The mutation was first discovered in southern Africa. The impact of the omicron variant will remain unclear in the coming weeks. Therefore markets are reacting very volatile. This also applies to the various futures markets where prices fell sharply last Friday, November 26. The first expiring contract for milling wheat on the futures market in Paris fell below €300 per tonne on 26 November. Long-term contracts, which expire in 2022, also took a step down last Friday. US prices and the Black Sea region also saw a sharp fall in prices.

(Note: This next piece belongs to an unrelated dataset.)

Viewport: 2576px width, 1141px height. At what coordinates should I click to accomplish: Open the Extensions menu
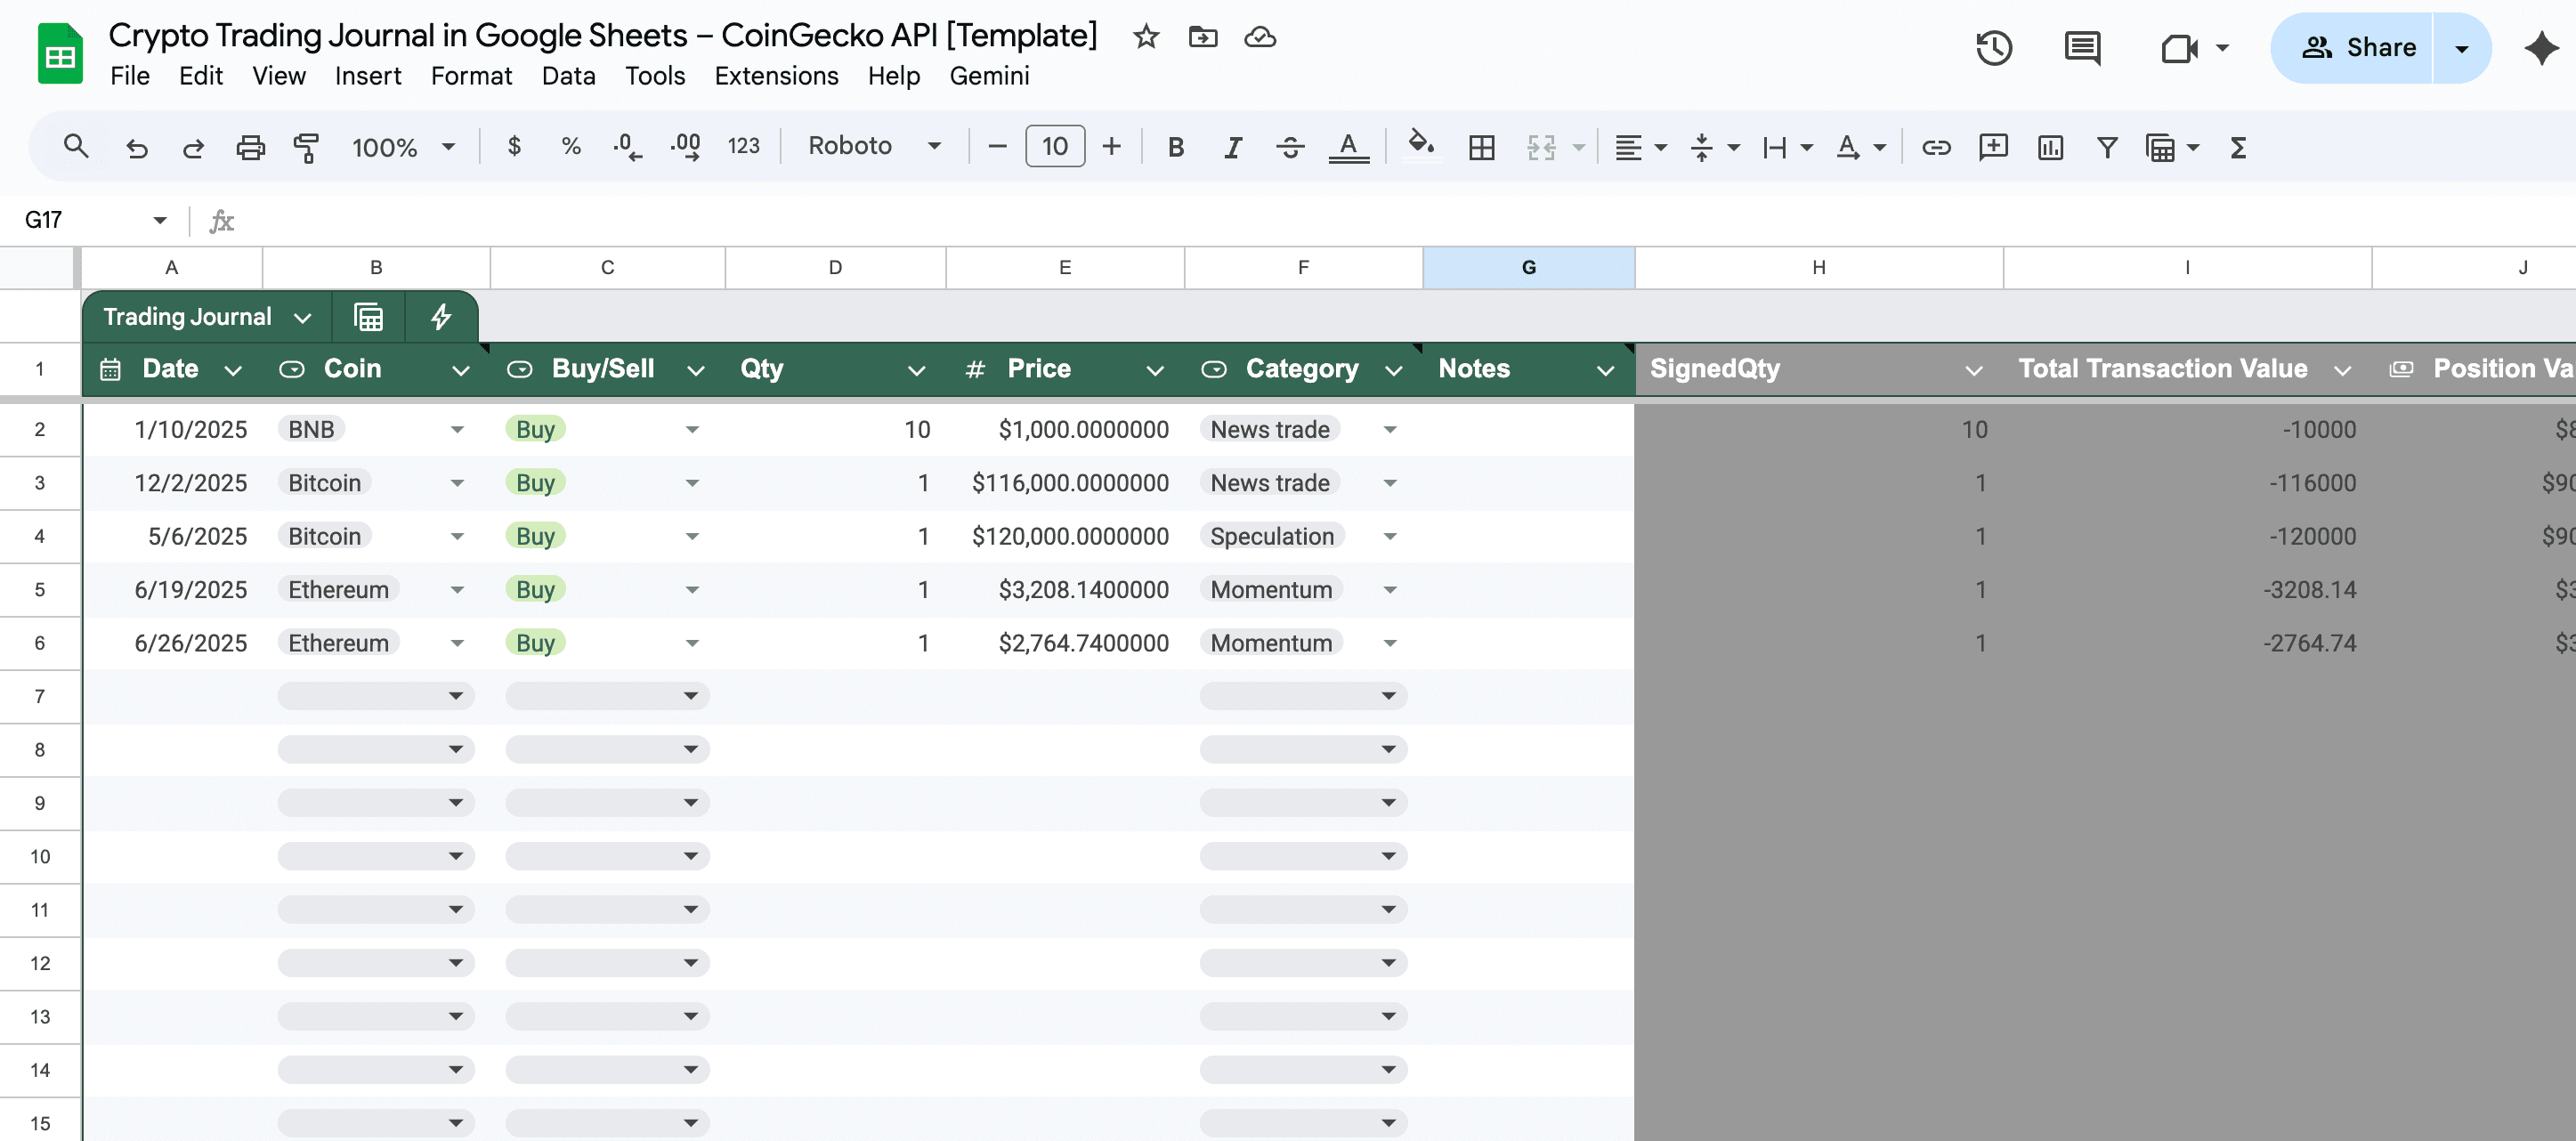(x=777, y=76)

Egypt is benefiting from the drop in prices by launching a new tender for wheat in the period 9 to 20 January 2022. Egypt is heavily dependent on wheat imports and has been hit hard this season by the international high wheat prices. If Egypt imports the same amount of wheat this year as the previous year, the bill will be nearly $1 billion higher, the Middle East Eye news site reports. And the country can’t afford to do without that extra money.
Although grain prices have been under pressure since the end of last week, the level is still high. Good wheat demand combined with limited availability and increasing political tensions in the Black Sea region are supporting prices; in Russia, export taxes will rise in December. The demand for maize is also good, partly due to the continuing demand from the ethanol industry.
The corn price on the futures market in Paris also moved downwards at the end of last week. This followed the falling wheat prices. In the US markets, the price of corn continued to rise at the end of last week. Better-than-expected corn exports from the US supported US corn prices.